Switch "Instruction" to "Directive" everywhere it occurs in the data below, and keep every other part of the data unchanged.

>>

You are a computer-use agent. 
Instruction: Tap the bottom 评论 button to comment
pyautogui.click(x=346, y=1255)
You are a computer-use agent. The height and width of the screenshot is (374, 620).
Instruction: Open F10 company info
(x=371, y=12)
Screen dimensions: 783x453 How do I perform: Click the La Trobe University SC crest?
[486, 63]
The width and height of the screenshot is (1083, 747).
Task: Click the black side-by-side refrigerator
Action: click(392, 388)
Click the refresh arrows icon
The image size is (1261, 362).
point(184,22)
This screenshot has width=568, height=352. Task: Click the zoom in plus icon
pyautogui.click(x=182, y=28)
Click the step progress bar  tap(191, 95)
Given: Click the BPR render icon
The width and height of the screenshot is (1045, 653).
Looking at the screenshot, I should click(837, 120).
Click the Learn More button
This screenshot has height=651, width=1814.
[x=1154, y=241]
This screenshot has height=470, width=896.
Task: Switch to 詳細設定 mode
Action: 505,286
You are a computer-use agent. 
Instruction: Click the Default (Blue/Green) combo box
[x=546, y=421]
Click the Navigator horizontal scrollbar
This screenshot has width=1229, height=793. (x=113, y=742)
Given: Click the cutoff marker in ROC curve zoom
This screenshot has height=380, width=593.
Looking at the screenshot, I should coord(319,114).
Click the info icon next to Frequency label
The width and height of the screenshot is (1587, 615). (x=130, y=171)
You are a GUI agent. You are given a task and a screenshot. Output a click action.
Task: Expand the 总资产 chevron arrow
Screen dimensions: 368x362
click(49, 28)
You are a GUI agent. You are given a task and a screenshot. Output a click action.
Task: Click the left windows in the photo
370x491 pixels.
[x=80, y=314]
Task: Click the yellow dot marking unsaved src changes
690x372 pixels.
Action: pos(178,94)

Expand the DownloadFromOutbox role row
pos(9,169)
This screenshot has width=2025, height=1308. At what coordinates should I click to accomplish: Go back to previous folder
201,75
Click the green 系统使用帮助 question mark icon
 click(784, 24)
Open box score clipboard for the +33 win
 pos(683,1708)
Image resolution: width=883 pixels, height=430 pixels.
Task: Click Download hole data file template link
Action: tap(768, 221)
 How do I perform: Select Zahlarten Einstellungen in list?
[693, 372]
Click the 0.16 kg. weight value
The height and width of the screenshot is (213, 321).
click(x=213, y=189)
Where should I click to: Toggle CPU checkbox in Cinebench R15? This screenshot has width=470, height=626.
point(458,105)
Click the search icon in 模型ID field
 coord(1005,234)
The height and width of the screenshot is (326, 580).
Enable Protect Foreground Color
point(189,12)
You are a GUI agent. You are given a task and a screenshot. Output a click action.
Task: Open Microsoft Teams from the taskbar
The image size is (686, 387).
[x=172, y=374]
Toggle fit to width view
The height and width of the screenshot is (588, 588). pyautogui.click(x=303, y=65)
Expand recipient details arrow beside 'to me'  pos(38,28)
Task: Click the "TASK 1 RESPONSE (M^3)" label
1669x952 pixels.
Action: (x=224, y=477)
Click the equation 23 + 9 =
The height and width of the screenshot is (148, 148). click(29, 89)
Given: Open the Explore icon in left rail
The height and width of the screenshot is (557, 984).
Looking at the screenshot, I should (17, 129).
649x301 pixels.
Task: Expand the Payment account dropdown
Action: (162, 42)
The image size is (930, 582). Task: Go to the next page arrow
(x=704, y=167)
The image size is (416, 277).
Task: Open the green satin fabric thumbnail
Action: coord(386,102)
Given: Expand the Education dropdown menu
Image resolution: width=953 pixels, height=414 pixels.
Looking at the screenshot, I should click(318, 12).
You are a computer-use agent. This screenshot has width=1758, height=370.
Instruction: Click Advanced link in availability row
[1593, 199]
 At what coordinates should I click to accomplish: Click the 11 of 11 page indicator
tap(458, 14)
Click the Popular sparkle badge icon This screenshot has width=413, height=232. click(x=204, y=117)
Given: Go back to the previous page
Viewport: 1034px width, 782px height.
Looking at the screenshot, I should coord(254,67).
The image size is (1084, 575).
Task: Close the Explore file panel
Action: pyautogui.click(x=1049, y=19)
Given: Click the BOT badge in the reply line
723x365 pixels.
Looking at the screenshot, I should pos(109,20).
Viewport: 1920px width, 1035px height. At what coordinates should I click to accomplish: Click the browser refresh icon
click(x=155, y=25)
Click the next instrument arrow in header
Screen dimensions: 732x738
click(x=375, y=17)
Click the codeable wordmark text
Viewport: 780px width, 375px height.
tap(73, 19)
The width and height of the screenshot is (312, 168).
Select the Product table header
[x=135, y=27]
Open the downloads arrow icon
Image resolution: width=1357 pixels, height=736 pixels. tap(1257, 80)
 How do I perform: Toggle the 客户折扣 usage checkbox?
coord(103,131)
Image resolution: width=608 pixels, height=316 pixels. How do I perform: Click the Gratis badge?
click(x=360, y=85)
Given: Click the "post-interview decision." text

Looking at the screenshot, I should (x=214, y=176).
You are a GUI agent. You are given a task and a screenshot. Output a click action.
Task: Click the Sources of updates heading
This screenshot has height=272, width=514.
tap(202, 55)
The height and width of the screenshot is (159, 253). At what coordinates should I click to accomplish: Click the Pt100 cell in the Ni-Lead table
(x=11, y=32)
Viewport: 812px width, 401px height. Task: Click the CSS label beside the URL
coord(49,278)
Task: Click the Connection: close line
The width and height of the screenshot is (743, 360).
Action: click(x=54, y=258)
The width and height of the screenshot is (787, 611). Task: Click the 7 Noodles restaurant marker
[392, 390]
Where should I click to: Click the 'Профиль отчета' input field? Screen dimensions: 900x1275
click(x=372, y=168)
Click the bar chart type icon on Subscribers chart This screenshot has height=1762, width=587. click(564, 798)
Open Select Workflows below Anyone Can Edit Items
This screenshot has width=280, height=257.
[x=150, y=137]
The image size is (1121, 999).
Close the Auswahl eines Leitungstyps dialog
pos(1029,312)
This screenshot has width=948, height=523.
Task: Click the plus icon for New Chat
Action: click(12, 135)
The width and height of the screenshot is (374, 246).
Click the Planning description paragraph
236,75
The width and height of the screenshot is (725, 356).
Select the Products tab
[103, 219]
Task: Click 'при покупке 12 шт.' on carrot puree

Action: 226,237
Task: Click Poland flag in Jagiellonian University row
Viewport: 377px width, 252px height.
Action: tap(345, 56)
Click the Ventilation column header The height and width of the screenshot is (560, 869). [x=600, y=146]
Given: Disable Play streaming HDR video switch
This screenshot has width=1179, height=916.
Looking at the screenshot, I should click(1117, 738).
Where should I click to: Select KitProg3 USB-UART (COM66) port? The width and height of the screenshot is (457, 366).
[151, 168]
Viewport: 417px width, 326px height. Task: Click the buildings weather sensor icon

<<

# Reply
You are a computer-use agent. 
Directive: Tap the bottom 评论 button to comment
pyautogui.click(x=346, y=1255)
You are a computer-use agent. The height and width of the screenshot is (374, 620).
Directive: Open F10 company info
(x=371, y=12)
Screen dimensions: 783x453 How do I perform: Click the La Trobe University SC crest?
[486, 63]
The width and height of the screenshot is (1083, 747).
Task: Click the black side-by-side refrigerator
Action: click(392, 388)
Click the refresh arrows icon
The image size is (1261, 362).
point(184,22)
This screenshot has width=568, height=352. Task: Click the zoom in plus icon
pyautogui.click(x=182, y=28)
Click the step progress bar  tap(191, 95)
Given: Click the BPR render icon
The width and height of the screenshot is (1045, 653).
Looking at the screenshot, I should click(837, 120).
Click the Learn More button
This screenshot has height=651, width=1814.
[x=1154, y=241]
This screenshot has height=470, width=896.
Task: Switch to 詳細設定 mode
Action: 505,286
You are a computer-use agent. 
Directive: Click the Default (Blue/Green) combo box
[x=546, y=421]
Click the Navigator horizontal scrollbar
This screenshot has width=1229, height=793. (x=113, y=742)
Given: Click the cutoff marker in ROC curve zoom
This screenshot has height=380, width=593.
Looking at the screenshot, I should coord(319,114).
Click the info icon next to Frequency label
The width and height of the screenshot is (1587, 615). (x=130, y=171)
You are a GUI agent. You are given a task and a screenshot. Output a click action.
Task: Expand the 总资产 chevron arrow
Screen dimensions: 368x362
click(49, 28)
You are a GUI agent. You are given a task and a screenshot. Output a click action.
Task: Click the left windows in the photo
370x491 pixels.
[x=80, y=314]
Task: Click the yellow dot marking unsaved src changes
690x372 pixels.
Action: pos(178,94)

Expand the DownloadFromOutbox role row
pos(9,169)
This screenshot has width=2025, height=1308. At what coordinates should I click to accomplish: Go back to previous folder
201,75
Click the green 系统使用帮助 question mark icon
 click(784, 24)
Open box score clipboard for the +33 win
 pos(683,1708)
Image resolution: width=883 pixels, height=430 pixels.
Task: Click Download hole data file template link
Action: tap(768, 221)
 How do I perform: Select Zahlarten Einstellungen in list?
[693, 372]
Click the 0.16 kg. weight value
The height and width of the screenshot is (213, 321).
click(x=213, y=189)
Where should I click to: Toggle CPU checkbox in Cinebench R15? This screenshot has width=470, height=626.
point(458,105)
Click the search icon in 模型ID field
 coord(1005,234)
The height and width of the screenshot is (326, 580).
Enable Protect Foreground Color
point(189,12)
You are a GUI agent. You are given a task and a screenshot. Output a click action.
Task: Open Microsoft Teams from the taskbar
The image size is (686, 387).
[x=172, y=374]
Toggle fit to width view
The height and width of the screenshot is (588, 588). pyautogui.click(x=303, y=65)
Expand recipient details arrow beside 'to me'  pos(38,28)
Task: Click the "TASK 1 RESPONSE (M^3)" label
1669x952 pixels.
Action: (x=224, y=477)
Click the equation 23 + 9 =
The height and width of the screenshot is (148, 148). click(29, 89)
Given: Open the Explore icon in left rail
The height and width of the screenshot is (557, 984).
Looking at the screenshot, I should (17, 129).
649x301 pixels.
Task: Expand the Payment account dropdown
Action: (162, 42)
The image size is (930, 582). Task: Go to the next page arrow
(x=704, y=167)
The image size is (416, 277).
Task: Open the green satin fabric thumbnail
Action: coord(386,102)
Given: Expand the Education dropdown menu
Image resolution: width=953 pixels, height=414 pixels.
Looking at the screenshot, I should click(318, 12).
You are a computer-use agent. This screenshot has width=1758, height=370.
Directive: Click Advanced link in availability row
[1593, 199]
 At what coordinates should I click to accomplish: Click the 11 of 11 page indicator
tap(458, 14)
Click the Popular sparkle badge icon This screenshot has width=413, height=232. click(x=204, y=117)
Given: Go back to the previous page
Viewport: 1034px width, 782px height.
Looking at the screenshot, I should coord(254,67).
The image size is (1084, 575).
Task: Close the Explore file panel
Action: pyautogui.click(x=1049, y=19)
Given: Click the BOT badge in the reply line
723x365 pixels.
Looking at the screenshot, I should pos(109,20).
Viewport: 1920px width, 1035px height. At what coordinates should I click to accomplish: Click the browser refresh icon
click(x=155, y=25)
Click the next instrument arrow in header
Screen dimensions: 732x738
click(x=375, y=17)
Click the codeable wordmark text
Viewport: 780px width, 375px height.
tap(73, 19)
The width and height of the screenshot is (312, 168).
Select the Product table header
[x=135, y=27]
Open the downloads arrow icon
Image resolution: width=1357 pixels, height=736 pixels. tap(1257, 80)
 How do I perform: Toggle the 客户折扣 usage checkbox?
coord(103,131)
Image resolution: width=608 pixels, height=316 pixels. How do I perform: Click the Gratis badge?
click(x=360, y=85)
Given: Click the "post-interview decision." text

Looking at the screenshot, I should (x=214, y=176).
You are a GUI agent. You are given a task and a screenshot. Output a click action.
Task: Click the Sources of updates heading
This screenshot has height=272, width=514.
tap(202, 55)
The height and width of the screenshot is (159, 253). At what coordinates should I click to accomplish: Click the Pt100 cell in the Ni-Lead table
(x=11, y=32)
Viewport: 812px width, 401px height. Task: Click the CSS label beside the URL
coord(49,278)
Task: Click the Connection: close line
The width and height of the screenshot is (743, 360).
Action: click(x=54, y=258)
The width and height of the screenshot is (787, 611). Task: Click the 7 Noodles restaurant marker
[392, 390]
Where should I click to: Click the 'Профиль отчета' input field? Screen dimensions: 900x1275
click(x=372, y=168)
Click the bar chart type icon on Subscribers chart This screenshot has height=1762, width=587. click(564, 798)
Open Select Workflows below Anyone Can Edit Items
This screenshot has width=280, height=257.
[x=150, y=137]
The image size is (1121, 999).
Close the Auswahl eines Leitungstyps dialog
pos(1029,312)
This screenshot has width=948, height=523.
Task: Click the plus icon for New Chat
Action: click(12, 135)
The width and height of the screenshot is (374, 246).
Click the Planning description paragraph
236,75
The width and height of the screenshot is (725, 356).
Select the Products tab
[103, 219]
Task: Click 'при покупке 12 шт.' on carrot puree

Action: 226,237
Task: Click Poland flag in Jagiellonian University row
Viewport: 377px width, 252px height.
Action: tap(345, 56)
Click the Ventilation column header The height and width of the screenshot is (560, 869). [x=600, y=146]
Given: Disable Play streaming HDR video switch
This screenshot has width=1179, height=916.
Looking at the screenshot, I should click(1117, 738).
Where should I click to: Select KitProg3 USB-UART (COM66) port? The width and height of the screenshot is (457, 366).
[151, 168]
Viewport: 417px width, 326px height. Task: Click the buildings weather sensor icon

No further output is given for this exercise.